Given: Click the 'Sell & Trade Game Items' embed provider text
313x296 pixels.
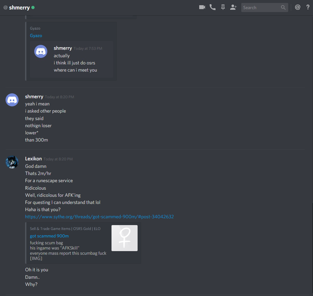Looking at the screenshot, I should click(x=65, y=229).
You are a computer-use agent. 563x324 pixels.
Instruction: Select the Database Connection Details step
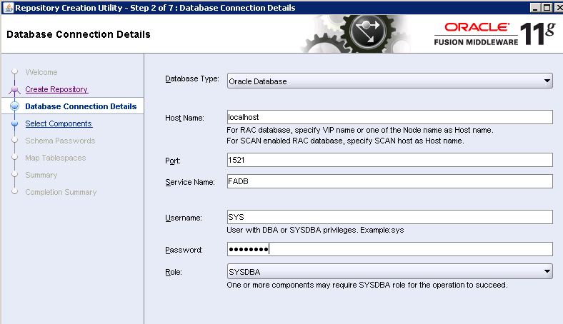[x=81, y=106]
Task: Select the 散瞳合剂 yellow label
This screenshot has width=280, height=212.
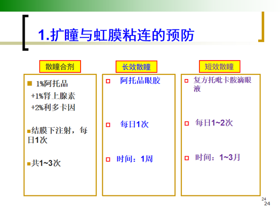Action: point(60,67)
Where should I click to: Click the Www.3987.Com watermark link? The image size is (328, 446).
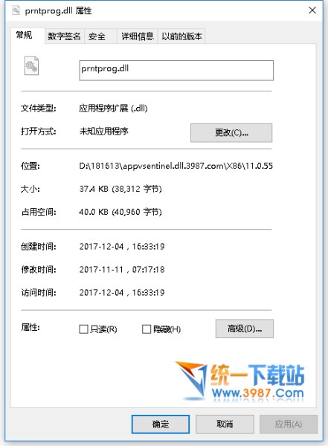[x=257, y=393]
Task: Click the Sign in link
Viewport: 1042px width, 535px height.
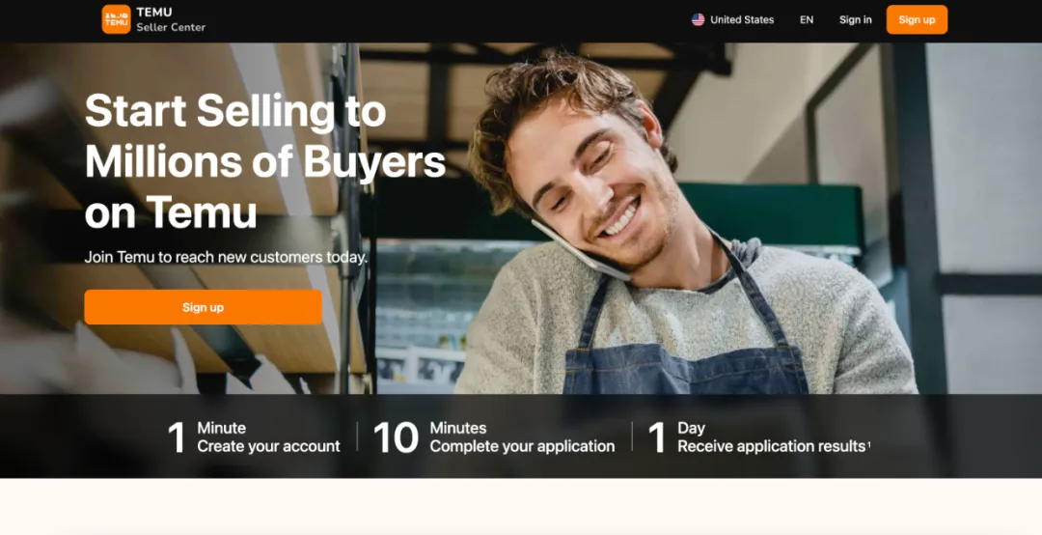Action: pos(855,20)
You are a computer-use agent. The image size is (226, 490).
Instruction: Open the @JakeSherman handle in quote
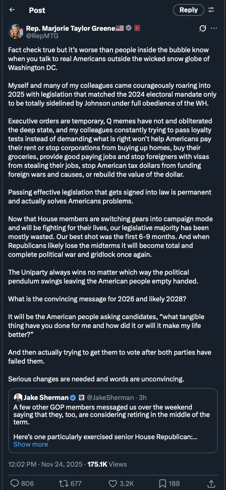[x=110, y=398]
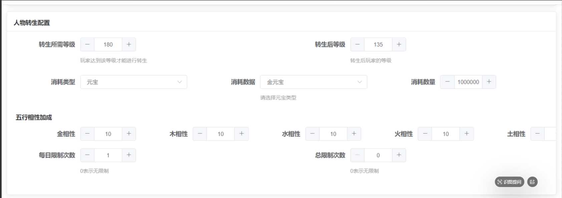The height and width of the screenshot is (198, 562).
Task: Increase 转生所需等级 with plus button
Action: click(129, 44)
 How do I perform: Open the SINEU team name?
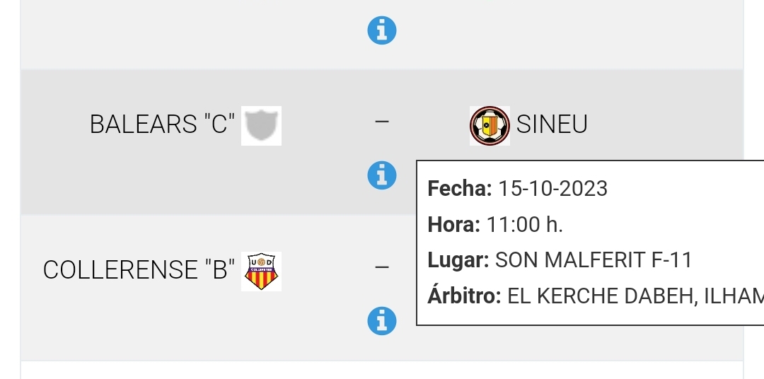552,125
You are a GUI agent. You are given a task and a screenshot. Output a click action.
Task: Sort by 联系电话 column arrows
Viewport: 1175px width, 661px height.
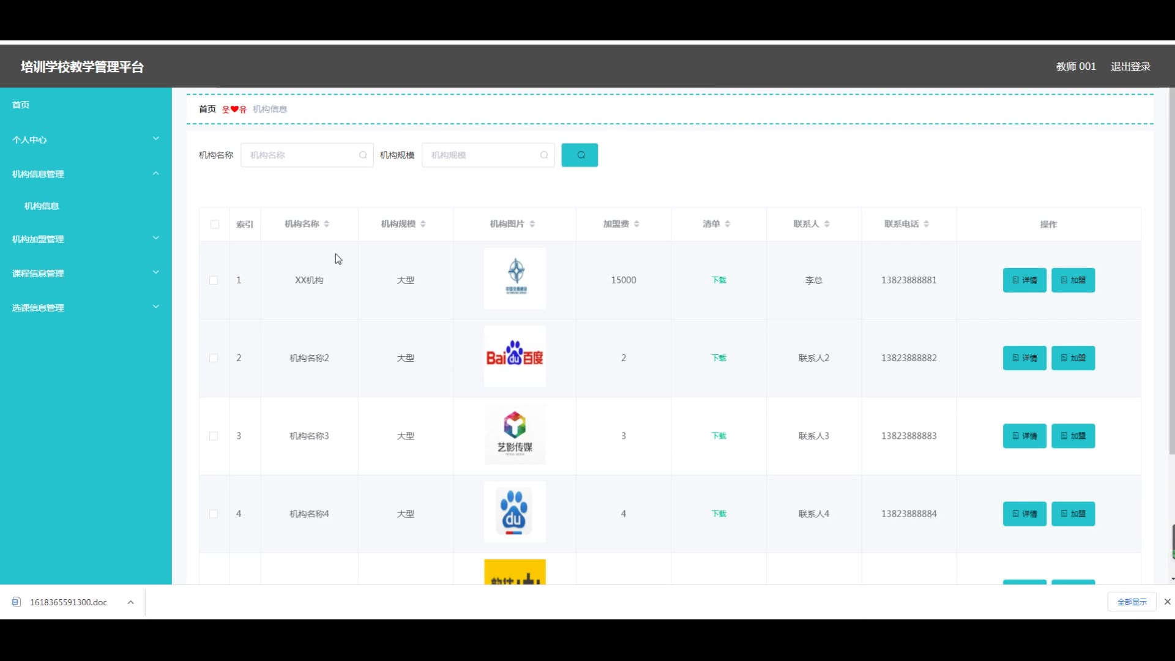pyautogui.click(x=927, y=224)
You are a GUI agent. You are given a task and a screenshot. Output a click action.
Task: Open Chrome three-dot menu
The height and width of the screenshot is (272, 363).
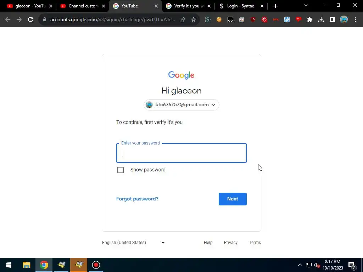tap(355, 20)
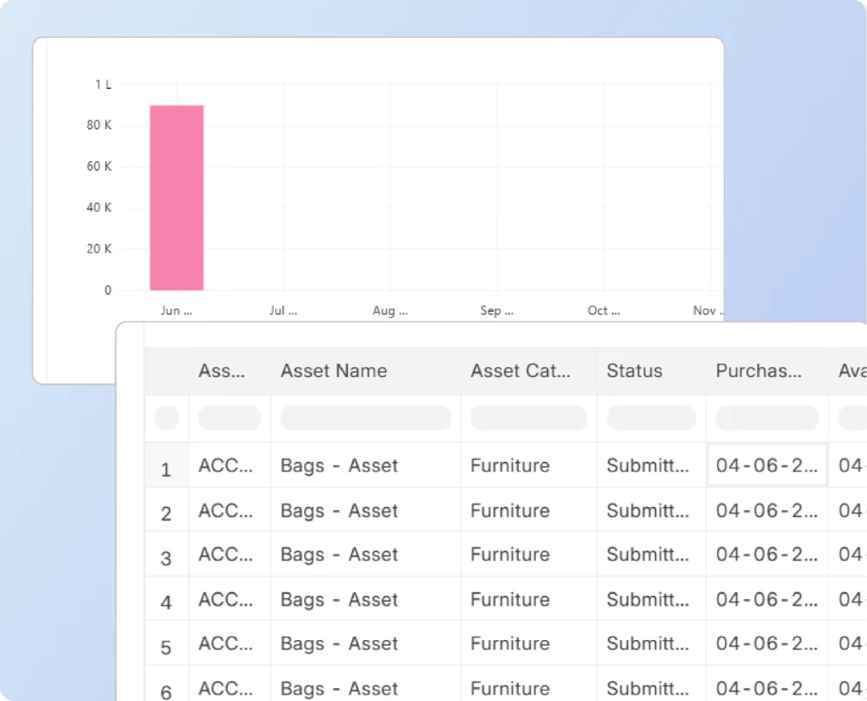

=-=-=-=-=

Task: Copy every entry above word for word, leaving out the pictures.

Correct output:
Given: Click the 'Sell & Trade Game Items' embed provider text
313x296 pixels.
Looking at the screenshot, I should click(x=65, y=229).
You are a computer-use agent. 563x324 pixels.
Instruction: Select the Database Connection Details step
[x=81, y=106]
Task: Select the 散瞳合剂 yellow label
This screenshot has width=280, height=212.
Action: point(60,67)
Where should I click to: Click the Www.3987.Com watermark link? The image size is (328, 446).
[x=257, y=393]
Task: Click the Sign in link
Viewport: 1042px width, 535px height.
Action: pos(855,20)
You are a computer-use agent. The image size is (226, 490).
Instruction: Open the @JakeSherman handle in quote
[x=110, y=398]
The height and width of the screenshot is (198, 562).
Task: Increase 转生所需等级 with plus button
Action: click(129, 44)
 How do I perform: Open the SINEU team name?
552,125
You are a GUI agent. You are given a task and a screenshot. Output a click action.
Task: Sort by 联系电话 column arrows
Viewport: 1175px width, 661px height.
pyautogui.click(x=927, y=224)
You are a GUI agent. You are given a task and a screenshot. Output a click action.
Task: Open Chrome three-dot menu
The height and width of the screenshot is (272, 363).
tap(355, 20)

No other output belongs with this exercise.